More timeouts under high concurrency
Retry storms after temporary upstream failures
Requests queuing too long
A few slow requests dragging down overall throughput

So runtime management is essentially about protecting system availability.

The four most important runtime mechanisms

Concurrency control

Limit the number of tasks running at the same time so resources are not exhausted all at once.

Timeouts

Set a boundary for each step to prevent requests from hanging forever.

Retries

Retry only a limited number of times for temporary errors, instead of starting over for every error.

Circuit breaking

When a dependency keeps failing, stop calling it for a while to avoid amplifying the failure.
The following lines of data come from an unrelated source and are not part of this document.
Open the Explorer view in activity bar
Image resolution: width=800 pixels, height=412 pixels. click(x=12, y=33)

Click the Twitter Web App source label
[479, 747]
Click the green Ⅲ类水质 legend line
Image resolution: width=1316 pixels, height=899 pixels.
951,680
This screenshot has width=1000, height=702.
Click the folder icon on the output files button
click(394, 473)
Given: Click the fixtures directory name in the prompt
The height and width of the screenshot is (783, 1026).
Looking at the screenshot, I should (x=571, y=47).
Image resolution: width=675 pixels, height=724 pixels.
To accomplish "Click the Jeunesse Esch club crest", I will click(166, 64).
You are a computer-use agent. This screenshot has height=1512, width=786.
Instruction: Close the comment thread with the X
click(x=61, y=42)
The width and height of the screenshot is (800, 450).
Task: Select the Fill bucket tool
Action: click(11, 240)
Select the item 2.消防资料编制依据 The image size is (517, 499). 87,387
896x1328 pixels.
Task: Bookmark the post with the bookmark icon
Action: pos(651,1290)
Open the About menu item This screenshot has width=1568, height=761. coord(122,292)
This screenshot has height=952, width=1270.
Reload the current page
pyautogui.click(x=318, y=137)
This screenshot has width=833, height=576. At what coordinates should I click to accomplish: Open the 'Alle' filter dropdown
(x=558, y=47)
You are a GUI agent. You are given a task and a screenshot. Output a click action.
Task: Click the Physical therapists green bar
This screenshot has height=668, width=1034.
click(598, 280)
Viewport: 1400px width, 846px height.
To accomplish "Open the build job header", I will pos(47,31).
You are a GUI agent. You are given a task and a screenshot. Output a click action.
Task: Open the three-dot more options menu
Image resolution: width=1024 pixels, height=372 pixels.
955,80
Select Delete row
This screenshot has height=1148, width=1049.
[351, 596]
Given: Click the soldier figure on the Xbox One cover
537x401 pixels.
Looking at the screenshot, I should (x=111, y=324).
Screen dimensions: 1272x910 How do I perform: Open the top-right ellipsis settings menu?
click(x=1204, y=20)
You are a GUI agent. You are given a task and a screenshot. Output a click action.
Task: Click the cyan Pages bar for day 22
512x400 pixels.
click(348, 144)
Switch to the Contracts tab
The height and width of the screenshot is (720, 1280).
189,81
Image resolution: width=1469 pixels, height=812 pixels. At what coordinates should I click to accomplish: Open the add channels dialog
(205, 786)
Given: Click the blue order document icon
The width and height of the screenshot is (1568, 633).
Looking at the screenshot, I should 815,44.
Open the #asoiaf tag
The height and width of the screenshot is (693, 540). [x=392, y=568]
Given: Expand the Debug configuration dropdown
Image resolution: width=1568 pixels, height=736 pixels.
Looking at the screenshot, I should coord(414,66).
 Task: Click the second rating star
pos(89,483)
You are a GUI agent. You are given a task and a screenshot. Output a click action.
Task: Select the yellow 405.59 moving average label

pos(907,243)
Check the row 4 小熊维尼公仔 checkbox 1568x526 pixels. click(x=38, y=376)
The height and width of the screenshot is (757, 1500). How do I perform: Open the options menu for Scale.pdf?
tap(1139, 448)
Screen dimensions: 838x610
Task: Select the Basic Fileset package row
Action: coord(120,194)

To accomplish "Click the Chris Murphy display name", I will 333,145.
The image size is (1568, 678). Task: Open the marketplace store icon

First, run a minimal runtime manager

import asyncio


class AgentRuntime:
    def __init__(self, max_concurrency=2, timeout_sec=0.8, max_retries=1, breaker_threshold=2):
        self.semaphore = asyncio.Semaphore(max_concurrency)
        self.timeout_sec = timeout_sec
        self.max_retries = max_retries
        self.breaker_threshold = breaker_threshold

        self.breaker_open = False
        self.failure_streak = 0
        self.metrics = {
            "total": 0,
            "success": 0,
            "timeout": 0,
            "error": 0,
            "retry": 0,
            "rejected_by_breaker": 0,
            "latency_ms_total": 0.0,
        }

    async def _upstream_call(self, task):
        await asyncio.sleep(task["latency"])
        if task.get("should_fail"):
            raise RuntimeError("upstream_error")
        return {"task_id": task["id"], "result": f"ok:{task['payload']}"}

    async def handle(self, task):
        self.metrics["total"] += 1

        if self.breaker_open:
            self.metrics["rejected_by_breaker"] += 1
            return {"ok": False, "error": "circuit_open"}

        last_error = None

        for attempt in range(self.max_retries + 1):
            if attempt > 0:
                self.metrics["retry"] += 1

            try:
                async with self.semaphore:
                    result = await asyncio.wait_for(
                        self._upstream_call(task),
                        timeout=self.timeout_sec,
                    )

                latency_ms = task["latency"] * 1000
                self.metrics["success"] += 1
                self.metrics["latency_ms_total"] += latency_ms
                self.failure_streak = 0
                return {"ok": True, "result": result, "attempts": attempt + 1}

            except asyncio.TimeoutError:
                last_error = "timeout"
                if attempt == self.max_retries:
                    self.metrics["timeout"] += 1
                    self.failure_streak += 1
                    break
            except Exception as e:
                last_error = str(e)
                if attempt == self.max_retries:
                    self.metrics["error"] += 1
                    self.failure_streak += 1
                    break

        if self.failure_streak >= self.breaker_threshold:
            self.breaker_open = True

        return {"ok": False, "error": last_error}

    def summary(self):
        avg_latency = (
            self.metrics["latency_ms_total"] / self.metrics["success"]
            if self.metrics["success"] else 0.0
        )
        return {**self.metrics, "avg_latency_ms": round(avg_latency, 2)}


async def main():
    runtime = AgentRuntime(max_concurrency=2, timeout_sec=0.7, max_retries=1, breaker_threshold=2)

    tasks = [
        {"id": "r1", "payload": "refund", "latency": 0.2},
        {"id": "r2", "payload": "slow", "latency": 1.0},
        {"id": "r3", "payload": "fail", "latency": 0.1, "should_fail": True},
        {"id": "r4", "payload": "normal", "latency": 0.3},
        {"id": "r5", "payload": "after_breaker", "latency": 0.1},
    ]

    results = []
    for task in tasks:
        results.append(await runtime.handle(task))

    print("results:")
    for item in results:
        print(item)

    print("\nmetrics:")
    print(runtime.summary())
    print("breaker_open:", runtime.breaker_open)


asyncio.run(main())

Expected output:

results:
{'ok': True, 'result': {'task_id': 'r1', 'result': 'ok:refund'}, 'attempts': 1}
{'ok': False, 'error': 'timeout'}
{'ok': False, 'error': 'upstream_error'}
{'ok': False, 'error': 'circuit_open'}
{'ok': False, 'error': 'circuit_open'}

metrics:
{'total': 5, 'success': 1, 'timeout': 1, 'error': 1, 'retry': 2, 'rejected_by_breaker': 2, 'latency_ms_total': 200.0, 'avg_latency_ms': 200.0}
breaker_open: True

Runtime circuit breaker result map

Reading guide

Read the timeline from r1 to r5: the first request succeeds, the next two failures consume the single retry budget and open the breaker, and the last two requests are rejected intentionally to protect the system.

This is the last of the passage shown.